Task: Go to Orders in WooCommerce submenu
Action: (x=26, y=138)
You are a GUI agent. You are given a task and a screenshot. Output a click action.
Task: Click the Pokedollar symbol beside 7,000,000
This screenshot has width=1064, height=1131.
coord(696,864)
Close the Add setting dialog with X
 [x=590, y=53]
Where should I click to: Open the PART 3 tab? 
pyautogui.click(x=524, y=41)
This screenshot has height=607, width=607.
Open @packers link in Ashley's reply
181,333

--

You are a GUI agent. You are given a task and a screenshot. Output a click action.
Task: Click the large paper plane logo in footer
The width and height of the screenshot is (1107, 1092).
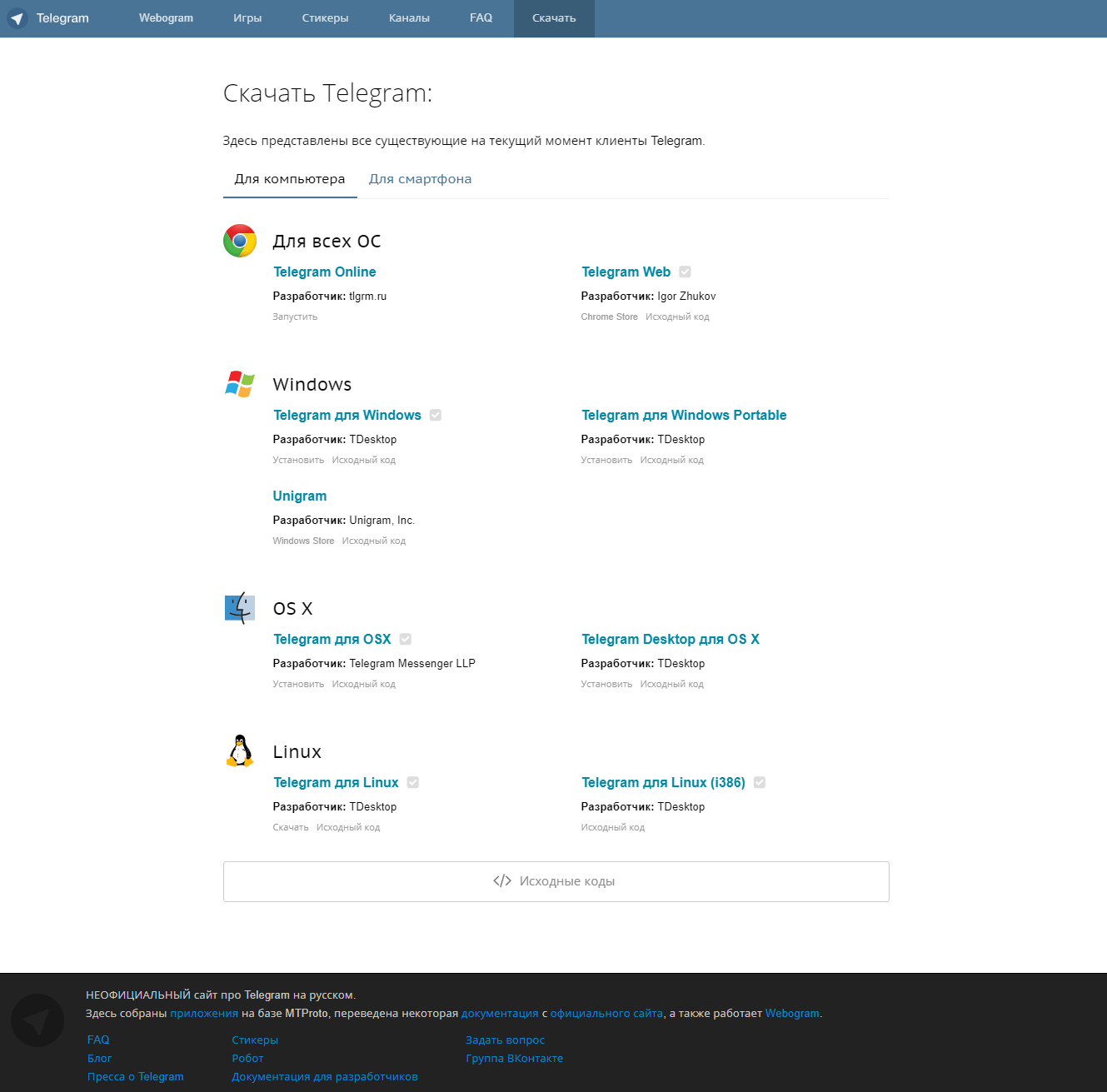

...

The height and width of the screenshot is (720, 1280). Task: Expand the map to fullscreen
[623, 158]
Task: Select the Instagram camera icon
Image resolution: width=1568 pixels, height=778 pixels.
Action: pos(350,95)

> **Task to carry out**
In the data above, find the line with "Task: Click the large" and the line with "The width and". Retype both, plus every line between them, exactly.

> **Solution**
Task: Click the large paper plane logo in footer
The width and height of the screenshot is (1107, 1092).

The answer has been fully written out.